Reasons and Inspection for NAN loss during Seq2Seq training?

I have a Seq2Seq model that I’ve been training and working on for the past few months. Recently I did a couple of modifications in the data module loading and learning rate warm up etc. I also created a new dataset of 10million training pairs. During training, the model seems to go to NAN suddenly in the 3rd or 2nd epoch. This is really confusing since the loss doesn’t go high up or down. It just becomes NAN suddenly and in the 3rd epoch which means that it successfully went over the whole dataset Atleast once!

To troubleshoot I tried training my new model with my previous dataset and it seems to be training perfectly on the old dataset! I checked my new(large) dataset and removed all nan and null values from the dataset. What else can I check in the dataset to make sure it does not crash? It’s an NLP dataset of text sentence pairs. Like Machine Translation. I’m using the BERTTokenizerFast for tokenization. Since there are 10million rows, it’s kinda impossible to read through it manually.

I’m using pytorch-lightning with ddp-sharded and 16-bit precision for training in all the experiments.

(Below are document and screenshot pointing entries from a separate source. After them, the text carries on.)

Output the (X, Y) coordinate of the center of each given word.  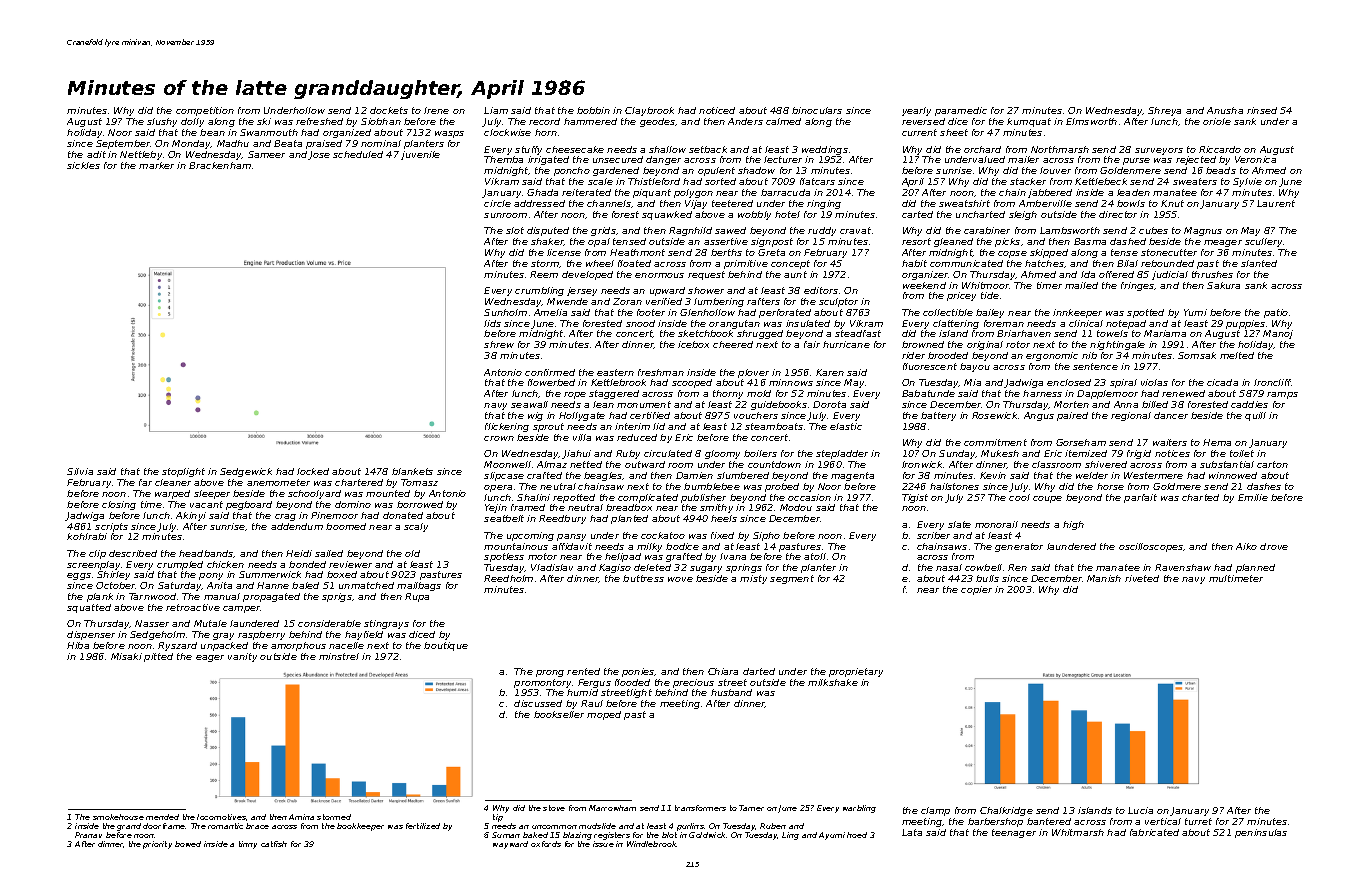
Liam (496, 110)
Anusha (1225, 110)
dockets (389, 110)
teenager (1014, 833)
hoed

16 bit precision has a tendency to truncate values to 0 more often than 32 bit. this might be triggering a inf which might lead to a downwind nan. you can trigger a breakpoint by

  1. checking the output of the network (i.e. end of forward pass) for inf or nan. and stopping if you encounter it
  2. checking the first layer gradients for nan/inf ( i.e. end of the backward pass), and stopping the code (before optimizer.step is actually called and ends up corrupting your weights) if this happens

then you can inspect the conditions around which the nans arise ( was it in the forward or backward, had something to do with data/ float 16?)